Alphonse AKAKPO : In Togo, child protection and juvenile justice are entirely centred upon the child in conflict with the law, whereas proper support should include his family and community. We are trying to set out new guidelines for child protection.
I have seen at this Congress that other countries have already applied the same measures and that the results are positive. This is very encouraging !
Ngaliéma Aimé ADJI : In DRC, there is no alternative to imprisonment for children in conflict with the law. We are encouraging private centres to take in adolescents to assist with their rehabilitation. Thanks to this action, around 150 children a year are able to avoid imprisonment. When this is not possible, we try to place adolescents with foster families, or engage them in community work.
What are the next challenges for juvenile justice in your countries ?
Ngaliéma Aimé ADJI : To be creative ! There have been recent legal changes to the juvenile justice system in DRC ; however, due to lack of means or political motivation, we have not been able to implement them. We need to develop other tools ; for example, we would like to develop and strengthen mediation committees.
These committees constitute an extra-judicial mechanism : juvenile court judges can refer cases where it appears that a solution may be found outside the courts. The mediation process brings together the child in conflict with the law, the complainants, and the community. A trial and sentence can often be avoided through this process.
Alphonse AKAKPO : In Togo, one of our priorities is to emphasize prevention. We have noticed an increase in the number of children living in the street. With their lives often in danger, these adolescents develop survival strategies which lead to breaking the law. We must do our utmost to avoid family breakdown and conflicts which leave these children without care.

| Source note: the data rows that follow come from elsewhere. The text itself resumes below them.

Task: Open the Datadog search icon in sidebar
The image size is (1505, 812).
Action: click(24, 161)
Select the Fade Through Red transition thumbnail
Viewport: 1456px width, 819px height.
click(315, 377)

We have also noticed that unfortunately, children in conflict with the law are often from deprived backgrounds or reconstituted families. We must work with families and the community to improve their socio-economic conditions.
What were your first impressions after two days of the Congress ?
Ngaliéma Aimé ADJI (National Catholic Childhood Bureau in the Democratic Republic of Congo) : I am very happy to have participated in the Congress. In our country, juvenile justice is far from being a priority. On our return, we aim to discuss our experience with the national juvenile justice body. It will also be the occasion to discuss how we can set up certain practices described at the Congress.
Alphonse AKAKPO (National Catholic Childhood Bureau in Togo) : It was an excellent initiative on the part of BICE to involve its partners in the Congress. We have been able to develop our networks, discuss our practices, and share experience.